Its flagship Marikana operation does have potential to again get group production to 900,000 oz, says Farmer. However, that isn’t planned any time soon. “Quite when we’d get there – and how much money it would take to get there – is something that’s still under debate.”
Farmer's three-pronged plan
Farmer’s three criteria for growth are: balance sheet capacity, now bolstered by the rights issue; the complete reworking of the
company’s long-term plan, expected at the November results announcement; and a clear indication the market can absorb the additional metal.
The existing Marikana business has three new shafts sunk, equipped and currently being developed. Farmer says the largest – K4 – isn’t producing at all, the Saffy shaft is producing at 25% of capacity, while the smallest of the three is producing at 50% capacity.
“They are brand new shafts,” says Farmer. “There’s an increase in the amount of capital required to activate that, but it’s not huge in the context of platinum industry benchmarks as the shafts are sunk and they’re already equipped. It’s just a matter of accelerating development.”
The company’s failure to produce results from its aggressive mechanisation strategy has seen its rollout drastically reduced. Under Mills, Lonmin had a goal that half its production would be sourced from mechanised operations by 2010. That would have been achieved by fully mechanising the
new shafts mentioned above.
The number going forward now looks more like 8% to 10% – a level Farmer says he’s happy to let continue until the concept is proved. “The failure of the mechanisation initiative was that it was clearly too ambitious a project,” says Farmer, referring to its scope and timescale.

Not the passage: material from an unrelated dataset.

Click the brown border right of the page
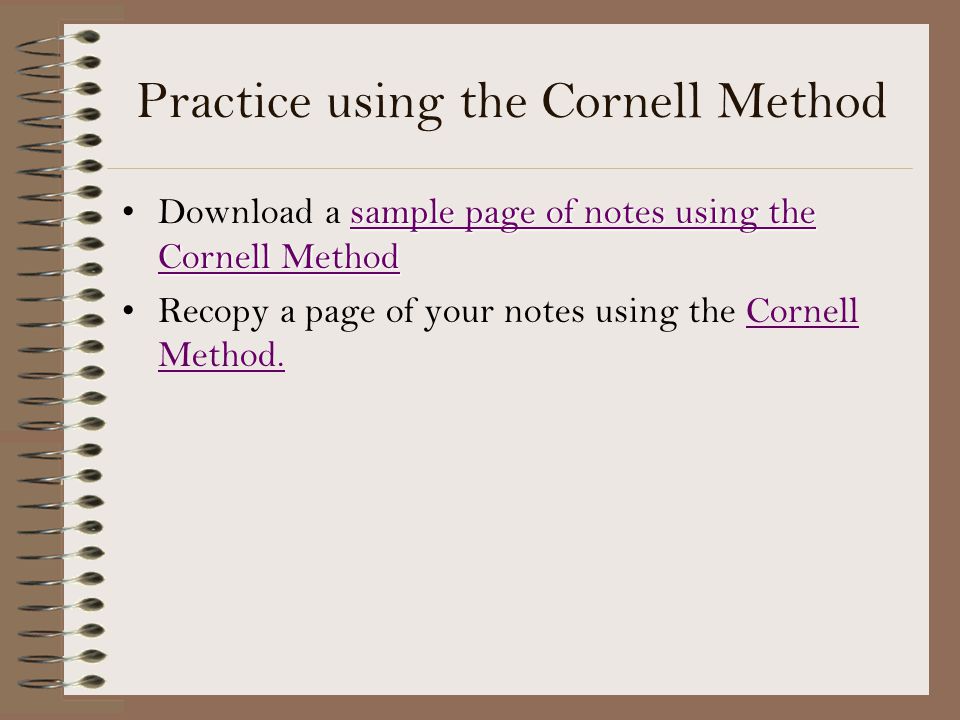 tap(944, 360)
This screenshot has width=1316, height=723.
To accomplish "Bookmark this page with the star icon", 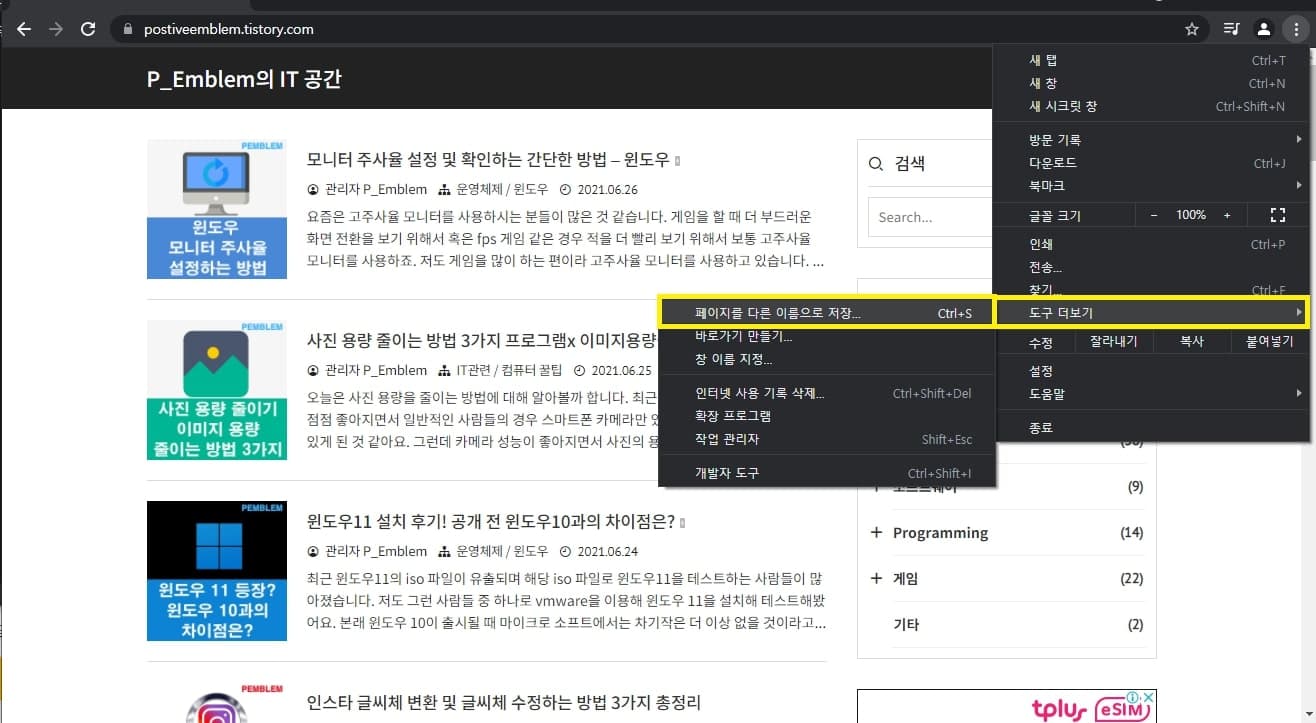I will coord(1192,29).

Other growth opportunities include Lonmin’s Limpopo and Akanani projects, bought in 2005 and 2006 respectively. While they remain core to Lonmin both have a long way to go before producing metal. The Limpopo mine was mothballed last year and restarting it would only take place on an expanded basis. Meanwhile, Akanani hasn’t yet got a pre-feasibility completed.
Kernot’s note explains the lack of growth coming out of Lonmin over the medium term does effect is valuation. “The company’s earnings outlook is therefore likely to remain focused on a relatively stable production profile for some time. Valuation, therefore, will be related to the group’s existing
free cash generation rather than any growth-related premium,” he wrote.
Of course, Farmer may not get to live his growth strategy if Xstrata makes another grab at Lonmin. Interestingly, however, relations between the two management parties appear to be open since the pre-offer was dropped. Farmer says there have been a handful of meetings over the past six months, where the results have been shared and “roadshow opportunities” have been offered. Even newly appointed Lonmin chairman Roger Phillimore was introduced to Davis.
I’m actually quite grateful for Xstrata’s support
“Quite frankly, it [Xstrata] hasn’t asked for any greater involvement in the company – nor have we offered it,” says Farmer. “I’m actually quite grateful for Xstrata’s support. It’s made supportive comments generally about the actions we’ve taken and the direction we’re heading and it’s supported the rights issue, which is a vote of confidence.”
As Farmer jokes
that less things keep him awake at night than six months ago, his hasty entry into the CEO seat – and the 50:50 split in time spent at the London and South African offices – have “kept him flat out”.
With wage negotiations expected around September, and the large shareholder Xstrata in another corner, the new CEO’s job will continue to be both eventful and unpredictable.